I had a bit of a frustrating day at work today. For some reason my tools weren’t working well for me. I was trying to use this one software package to replay a log file and have my system-under-test respond to the log file.

But the replay didn’t produce what I wanted and what I’m pretty sure it should have. So maybe I wasn’t using the software correctly or something.

This software is going to run in a complex environment. And one of the puzzles to work out is how to make little simulators or other bits which will pretend to be the other parts, parts which will be on the vehicle in the final state but that I don’t have in my work environment. (It would be really handy if they just sent me a big loader and let me test on a real machine… but they don’t do that.) Today my software replay was intended to be a bunch of network traffic on the vehicle network and the change I’m working on needs to respond to things that happen in that flow. Another person back at HQ had gotten on a real loader vehicle and done a recording of the network stuff as he manipulated things to give me what I need. A lot of times these stubs and logs and things can be reused. So we get a toolkit of little programs and techniques.

My current task is missing some needed tools, I think.

My work kind of goes in spurts. I’ll get some task and usually there is a period of trying to figure out what we are aiming for. Then there is another period of figuring out how to test it, both before and after the change, so that I can show that what didn’t work before is now working correctly.

And then I might make some changes and see if they have any effect on the outcome we want.

As this is going along I also will be thinking about how to fit the change or the new bits in among the old bits. Usually I want to make things follow the patterns that are already in place. But sometimes that really won’t work and it could even be that the old patterns need to be reconsidered.

■ **EXERCISE 1**: According to the work post, what kind of vehicle did the person at HQ get on to record the network traffic?
■ **EXERCISE 2**: Copy out the part of the work post starting at "My current task" and ending at "to be reconsidered.", changing "spurts" to "bursts".

■ **AVAILABLE DATA**:
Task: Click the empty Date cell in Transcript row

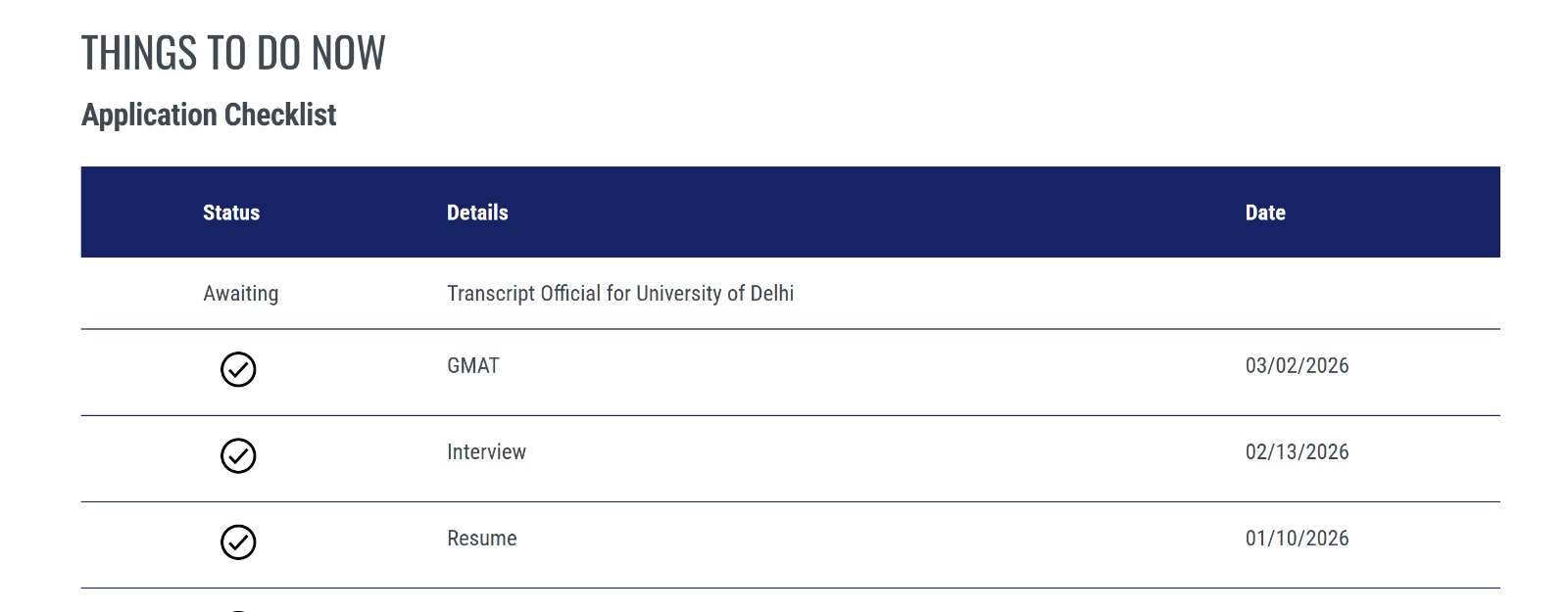Action: tap(1297, 294)
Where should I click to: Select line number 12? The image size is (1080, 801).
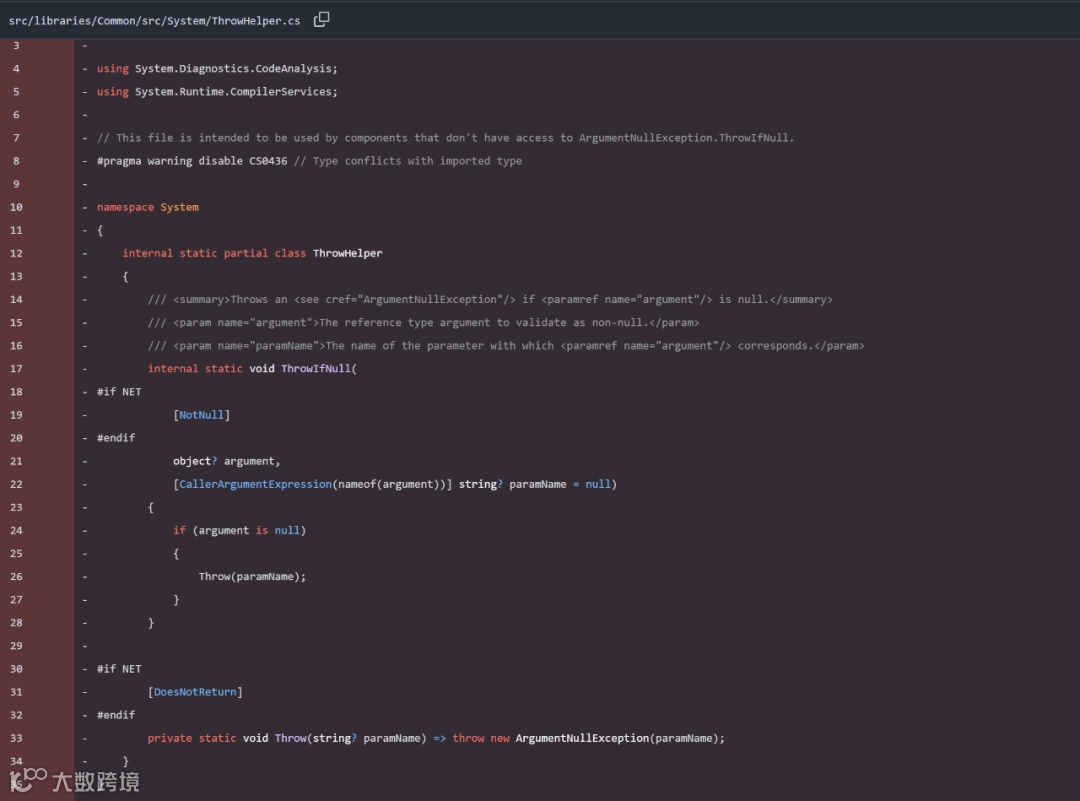(x=16, y=253)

■ **REPLY 1**: A real loader vehicle.

■ **REPLY 2**:
My current task is missing some needed tools, I think.

My work kind of goes in bursts. I’ll get some task and usually there is a period of trying to figure out what we are aiming for. Then there is another period of figuring out how to test it, both before and after the change, so that I can show that what didn’t work before is now working correctly.

And then I might make some changes and see if they have any effect on the outcome we want.

As this is going along I also will be thinking about how to fit the change or the new bits in among the old bits. Usually I want to make things follow the patterns that are already in place. But sometimes that really won’t work and it could even be that the old patterns need to be reconsidered.